Higher order multi-step iterative method for computing the numerical solution of systems of nonlinear equations: Application to nonlinear PDEs and ODEs

In the present study, we consider multi-step iterative method to solve systems of nonlinear equations. Since the Jacobian evaluation and its inversion are expensive, in order to achieve a better computational efficiency, we compute Jacobian and its inverse only once in a single cycle of the proposed multi-step iterative method. Actually the involved systems of linear equations are solved by employing the LU-decomposition, rather than inversion. The primitive iterative method (termed base method) has convergence-order (CO) five and then we describe a matrix polynomial of degree two to design a multi-step method. Each inclusion of single step in the base method will increase the convergence-order by three.

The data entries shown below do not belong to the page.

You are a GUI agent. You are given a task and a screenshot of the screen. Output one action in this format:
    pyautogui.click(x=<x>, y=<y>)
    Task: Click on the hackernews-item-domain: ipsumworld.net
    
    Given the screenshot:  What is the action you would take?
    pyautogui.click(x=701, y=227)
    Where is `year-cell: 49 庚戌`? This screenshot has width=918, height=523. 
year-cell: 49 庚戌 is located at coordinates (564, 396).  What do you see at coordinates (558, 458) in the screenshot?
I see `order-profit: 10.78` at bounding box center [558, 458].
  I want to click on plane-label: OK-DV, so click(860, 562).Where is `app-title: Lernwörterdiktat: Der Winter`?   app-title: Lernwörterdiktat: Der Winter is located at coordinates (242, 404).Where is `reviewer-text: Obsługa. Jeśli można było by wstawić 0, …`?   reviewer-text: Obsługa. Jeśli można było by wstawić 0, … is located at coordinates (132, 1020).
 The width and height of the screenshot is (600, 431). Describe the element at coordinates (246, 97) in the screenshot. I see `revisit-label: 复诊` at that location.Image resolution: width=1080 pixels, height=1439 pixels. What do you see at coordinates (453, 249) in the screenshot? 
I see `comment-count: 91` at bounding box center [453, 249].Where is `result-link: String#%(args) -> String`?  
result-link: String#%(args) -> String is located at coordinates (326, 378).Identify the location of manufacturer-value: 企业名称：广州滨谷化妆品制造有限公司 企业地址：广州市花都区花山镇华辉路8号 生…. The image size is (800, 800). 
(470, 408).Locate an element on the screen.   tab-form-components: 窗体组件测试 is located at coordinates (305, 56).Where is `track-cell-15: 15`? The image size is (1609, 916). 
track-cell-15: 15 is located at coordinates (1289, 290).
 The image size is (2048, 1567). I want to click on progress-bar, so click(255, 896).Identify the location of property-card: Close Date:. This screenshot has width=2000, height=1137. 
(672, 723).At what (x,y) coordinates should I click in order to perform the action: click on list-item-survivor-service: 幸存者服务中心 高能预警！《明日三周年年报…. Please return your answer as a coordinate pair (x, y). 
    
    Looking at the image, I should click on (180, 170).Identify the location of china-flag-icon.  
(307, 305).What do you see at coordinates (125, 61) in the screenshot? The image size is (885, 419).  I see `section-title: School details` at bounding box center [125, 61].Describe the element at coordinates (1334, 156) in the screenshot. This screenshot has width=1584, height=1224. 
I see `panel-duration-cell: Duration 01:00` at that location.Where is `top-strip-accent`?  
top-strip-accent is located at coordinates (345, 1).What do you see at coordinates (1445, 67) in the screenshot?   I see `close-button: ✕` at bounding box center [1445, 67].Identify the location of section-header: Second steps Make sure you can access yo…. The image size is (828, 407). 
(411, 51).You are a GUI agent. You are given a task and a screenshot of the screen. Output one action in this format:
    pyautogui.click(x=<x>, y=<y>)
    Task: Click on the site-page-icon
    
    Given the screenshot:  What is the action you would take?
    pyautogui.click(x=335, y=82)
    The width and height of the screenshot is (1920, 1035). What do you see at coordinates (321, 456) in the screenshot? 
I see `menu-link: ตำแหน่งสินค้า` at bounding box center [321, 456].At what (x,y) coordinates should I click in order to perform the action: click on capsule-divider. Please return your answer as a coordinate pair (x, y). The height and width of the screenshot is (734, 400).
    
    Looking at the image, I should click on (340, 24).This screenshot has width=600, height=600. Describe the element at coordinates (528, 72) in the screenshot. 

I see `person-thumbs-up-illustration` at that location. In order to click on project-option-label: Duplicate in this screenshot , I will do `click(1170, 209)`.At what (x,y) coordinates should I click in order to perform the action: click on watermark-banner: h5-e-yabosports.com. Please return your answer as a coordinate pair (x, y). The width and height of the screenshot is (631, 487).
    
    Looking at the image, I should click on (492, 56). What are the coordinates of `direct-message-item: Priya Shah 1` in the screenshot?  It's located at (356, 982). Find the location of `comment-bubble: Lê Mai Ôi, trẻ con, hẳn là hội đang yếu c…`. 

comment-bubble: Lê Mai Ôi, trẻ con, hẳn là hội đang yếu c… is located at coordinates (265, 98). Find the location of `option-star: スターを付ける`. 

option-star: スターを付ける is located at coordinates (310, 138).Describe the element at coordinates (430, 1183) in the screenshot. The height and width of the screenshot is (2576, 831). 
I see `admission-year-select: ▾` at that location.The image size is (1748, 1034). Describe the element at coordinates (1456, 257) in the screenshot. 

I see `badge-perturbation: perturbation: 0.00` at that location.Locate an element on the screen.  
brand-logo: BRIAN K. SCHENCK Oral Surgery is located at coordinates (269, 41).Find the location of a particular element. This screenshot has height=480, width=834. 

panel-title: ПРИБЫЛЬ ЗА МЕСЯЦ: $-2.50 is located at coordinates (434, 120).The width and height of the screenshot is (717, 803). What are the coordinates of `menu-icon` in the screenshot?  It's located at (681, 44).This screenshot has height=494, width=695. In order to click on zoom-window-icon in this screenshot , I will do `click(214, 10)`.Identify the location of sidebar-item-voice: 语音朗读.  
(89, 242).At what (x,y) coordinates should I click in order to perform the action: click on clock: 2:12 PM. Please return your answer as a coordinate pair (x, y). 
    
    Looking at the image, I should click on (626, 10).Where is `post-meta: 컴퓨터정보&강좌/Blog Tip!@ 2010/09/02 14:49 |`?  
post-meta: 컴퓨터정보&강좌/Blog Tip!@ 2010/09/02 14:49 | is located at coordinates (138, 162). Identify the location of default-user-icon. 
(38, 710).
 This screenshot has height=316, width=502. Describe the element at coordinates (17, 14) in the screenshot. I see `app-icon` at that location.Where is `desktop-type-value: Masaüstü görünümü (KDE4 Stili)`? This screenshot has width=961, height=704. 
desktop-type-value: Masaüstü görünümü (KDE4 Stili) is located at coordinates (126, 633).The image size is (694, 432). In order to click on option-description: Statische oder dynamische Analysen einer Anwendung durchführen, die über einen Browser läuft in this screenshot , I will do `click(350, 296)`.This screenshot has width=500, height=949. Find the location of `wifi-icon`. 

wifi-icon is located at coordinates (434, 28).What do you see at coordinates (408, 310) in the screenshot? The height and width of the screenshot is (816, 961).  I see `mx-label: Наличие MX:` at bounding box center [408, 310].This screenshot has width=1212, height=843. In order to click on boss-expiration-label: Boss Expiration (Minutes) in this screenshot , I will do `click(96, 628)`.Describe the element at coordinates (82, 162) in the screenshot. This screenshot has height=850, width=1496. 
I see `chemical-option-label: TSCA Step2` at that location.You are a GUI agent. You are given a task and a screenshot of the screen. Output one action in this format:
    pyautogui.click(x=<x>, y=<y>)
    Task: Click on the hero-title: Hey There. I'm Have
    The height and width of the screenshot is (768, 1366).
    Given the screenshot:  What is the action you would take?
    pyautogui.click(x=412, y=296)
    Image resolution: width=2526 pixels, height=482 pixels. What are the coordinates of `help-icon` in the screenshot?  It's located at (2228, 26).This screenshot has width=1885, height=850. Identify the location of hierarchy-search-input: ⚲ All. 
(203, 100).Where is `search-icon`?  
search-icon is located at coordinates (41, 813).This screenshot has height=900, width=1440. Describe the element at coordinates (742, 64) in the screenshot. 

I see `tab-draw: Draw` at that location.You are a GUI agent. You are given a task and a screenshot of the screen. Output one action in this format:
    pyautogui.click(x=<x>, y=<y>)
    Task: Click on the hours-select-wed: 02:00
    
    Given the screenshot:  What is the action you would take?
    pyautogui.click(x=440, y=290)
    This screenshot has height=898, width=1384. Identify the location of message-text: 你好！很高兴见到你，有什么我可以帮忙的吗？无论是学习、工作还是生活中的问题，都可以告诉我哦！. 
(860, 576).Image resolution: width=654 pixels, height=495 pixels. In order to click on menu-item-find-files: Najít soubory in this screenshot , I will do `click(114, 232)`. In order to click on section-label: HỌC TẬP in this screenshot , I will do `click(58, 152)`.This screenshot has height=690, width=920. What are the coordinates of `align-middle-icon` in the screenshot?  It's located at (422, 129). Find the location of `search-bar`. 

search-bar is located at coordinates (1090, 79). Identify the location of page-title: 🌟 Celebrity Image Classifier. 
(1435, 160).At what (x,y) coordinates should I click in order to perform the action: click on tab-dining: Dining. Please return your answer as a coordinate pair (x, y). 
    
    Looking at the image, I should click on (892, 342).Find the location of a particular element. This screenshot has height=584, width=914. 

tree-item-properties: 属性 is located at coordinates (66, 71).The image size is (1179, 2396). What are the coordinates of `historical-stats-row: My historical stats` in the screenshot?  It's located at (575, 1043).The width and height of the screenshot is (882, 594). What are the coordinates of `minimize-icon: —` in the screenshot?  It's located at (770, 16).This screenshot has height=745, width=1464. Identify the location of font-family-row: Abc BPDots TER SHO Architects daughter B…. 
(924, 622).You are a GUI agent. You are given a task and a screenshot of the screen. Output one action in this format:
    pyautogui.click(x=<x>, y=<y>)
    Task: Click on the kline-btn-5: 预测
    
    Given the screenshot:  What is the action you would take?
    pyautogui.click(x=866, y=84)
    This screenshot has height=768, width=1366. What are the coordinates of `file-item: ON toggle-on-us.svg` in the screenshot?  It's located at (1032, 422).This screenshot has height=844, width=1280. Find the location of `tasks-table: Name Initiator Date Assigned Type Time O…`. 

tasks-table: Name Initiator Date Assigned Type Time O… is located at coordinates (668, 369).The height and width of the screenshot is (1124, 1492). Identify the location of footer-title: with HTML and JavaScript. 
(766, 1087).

The general expression for CO is 3s−1, where s is the number of steps of the multi-step iterative method. Computational efficiency is also addressed in comparison with other existing methods. The claimed convergence-rates proofs are established. The new contribution in this article relies essentially in the increment of CO by three for each added step, with a comparable computational cost in comparison with existing multi-steps iterative methods. Numerical assessments are made which justify the theoretical results: in particular, some systems of nonlinear equations associated with the numerical approximation of partial differential equations (PDEs) and ordinary differential equations (ODEs) are built up and solved.